Additionally, fluid flow in microscale ducts is characterised by laminar flow conditions resulting from characteristically low Reynolds number regimes. This causes a problem with mixing of fluids and it is a purpose of the invention disclosed herein to provide a solution to that technically limiting issue. Also, fluid flow in micron scale ducts is usually characterised by continuous streams of a given fluid phase. A contrasting method is where immiscible phase fluids are caused to flow along a duct in serial discontinuous aliquots. The generation of such segmented flow streams can be enabled by bringing together two streams of immiscible fluid and causing them to merge at a so-called T-junction. This methodology has not met all the needs of industry. For example, such device configurations are frequently only stable for a narrow range of absolute flow rate conditions and relative flow rates of the immiscible phase liquids. In particular, it can be difficult to control the generation of segmented flow streams with equal volumes of the immiscible phases, especially at low flow rates required by many applications. In addition, back-pressure can be considerable, especially in ducts of narrow (<100 microns width, depth, both or diameter) and very narrow (<25 micron width, depth, both or diameter) dimensions. It is, therefore, a purpose of the invention disclosed herein, to provide improved solutions for the generation and subsequent manipulation of segmented flow streams in micron scale ducts.

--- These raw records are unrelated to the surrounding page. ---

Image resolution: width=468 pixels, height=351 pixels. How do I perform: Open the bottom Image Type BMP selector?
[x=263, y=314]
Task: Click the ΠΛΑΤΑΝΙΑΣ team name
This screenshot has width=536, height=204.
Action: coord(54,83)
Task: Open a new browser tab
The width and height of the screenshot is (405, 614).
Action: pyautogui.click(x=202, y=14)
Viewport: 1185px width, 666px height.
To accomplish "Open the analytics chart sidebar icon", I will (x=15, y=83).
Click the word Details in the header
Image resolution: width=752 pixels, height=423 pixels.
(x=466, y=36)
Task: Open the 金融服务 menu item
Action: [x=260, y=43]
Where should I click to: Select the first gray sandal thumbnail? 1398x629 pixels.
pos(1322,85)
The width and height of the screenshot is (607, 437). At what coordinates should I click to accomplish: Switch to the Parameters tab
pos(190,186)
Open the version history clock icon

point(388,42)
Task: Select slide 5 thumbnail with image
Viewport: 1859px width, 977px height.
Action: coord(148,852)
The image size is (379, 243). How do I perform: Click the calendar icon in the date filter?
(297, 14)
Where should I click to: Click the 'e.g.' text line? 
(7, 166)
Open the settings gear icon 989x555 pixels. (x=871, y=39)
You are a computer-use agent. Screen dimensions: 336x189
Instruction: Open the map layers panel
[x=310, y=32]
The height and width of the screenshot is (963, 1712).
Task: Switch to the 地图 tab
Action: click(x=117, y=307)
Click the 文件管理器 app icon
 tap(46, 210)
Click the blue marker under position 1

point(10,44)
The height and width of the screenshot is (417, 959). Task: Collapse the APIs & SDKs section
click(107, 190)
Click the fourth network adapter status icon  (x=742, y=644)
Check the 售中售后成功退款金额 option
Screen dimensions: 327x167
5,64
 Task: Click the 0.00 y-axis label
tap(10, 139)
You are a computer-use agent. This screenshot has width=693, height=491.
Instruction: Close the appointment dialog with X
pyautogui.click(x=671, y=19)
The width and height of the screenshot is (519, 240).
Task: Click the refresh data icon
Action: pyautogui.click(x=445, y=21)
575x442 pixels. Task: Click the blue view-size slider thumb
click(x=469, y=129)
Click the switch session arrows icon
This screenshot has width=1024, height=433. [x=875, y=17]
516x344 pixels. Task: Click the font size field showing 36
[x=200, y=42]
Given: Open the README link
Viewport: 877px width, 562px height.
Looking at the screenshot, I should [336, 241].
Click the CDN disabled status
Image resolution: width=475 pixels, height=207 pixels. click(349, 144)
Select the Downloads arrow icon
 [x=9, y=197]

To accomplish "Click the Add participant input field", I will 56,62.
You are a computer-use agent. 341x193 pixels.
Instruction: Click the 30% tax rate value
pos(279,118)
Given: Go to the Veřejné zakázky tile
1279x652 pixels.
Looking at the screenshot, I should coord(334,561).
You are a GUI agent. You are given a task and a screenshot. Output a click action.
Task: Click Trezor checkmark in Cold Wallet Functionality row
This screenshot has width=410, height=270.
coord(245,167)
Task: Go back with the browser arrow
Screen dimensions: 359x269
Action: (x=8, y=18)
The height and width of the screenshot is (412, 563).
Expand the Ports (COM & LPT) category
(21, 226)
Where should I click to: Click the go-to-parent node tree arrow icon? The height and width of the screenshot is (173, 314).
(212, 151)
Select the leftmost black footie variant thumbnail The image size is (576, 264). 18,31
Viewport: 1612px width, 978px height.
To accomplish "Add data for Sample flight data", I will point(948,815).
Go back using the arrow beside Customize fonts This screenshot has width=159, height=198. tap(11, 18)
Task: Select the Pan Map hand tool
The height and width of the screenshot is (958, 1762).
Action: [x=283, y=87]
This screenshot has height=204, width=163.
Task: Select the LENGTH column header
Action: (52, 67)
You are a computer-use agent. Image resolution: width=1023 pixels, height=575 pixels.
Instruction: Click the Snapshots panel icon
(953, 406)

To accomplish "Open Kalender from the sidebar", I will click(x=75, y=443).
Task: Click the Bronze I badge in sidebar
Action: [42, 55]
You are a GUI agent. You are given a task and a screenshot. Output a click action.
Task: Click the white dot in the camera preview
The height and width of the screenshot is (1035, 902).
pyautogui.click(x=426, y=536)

Devices for the manipulation of fluids may be used for analytical and synthesis purposes. Frequently, for a wide range of functional operations in both analytical and synthesis techniques it is necessary to elute precise volumes of fluids in a highly repeatable manner. For example, in titrations, ‘split and mix’ procedures, formation of microparticles such as artificial cells and nanoparticles such as quantum dots. Because the volumes of liquids are usually very small it is frequently difficult to meet the exacting requirements of industry and solutions to date are generally insufficient to meet all needs. It is a further purpose of the invention disclosed herein to provide device configurations and methods to improve substantially on those currently available. Furthermore, notwithstanding that devices and methods currently available for the controlled volumemetric elution of liquids, do not meet current needs, the subsequent manipulation of small liquid volumes also requires improvements. In particular, there is a need to improve on techniques for altering the morphology of liquid samples, their conversion to non-liquid forms and the ability to encapsulate such small samples with films of other materials. It is also a further purpose of the invention disclosed herein to provide further devices and associated methods to meet these needs.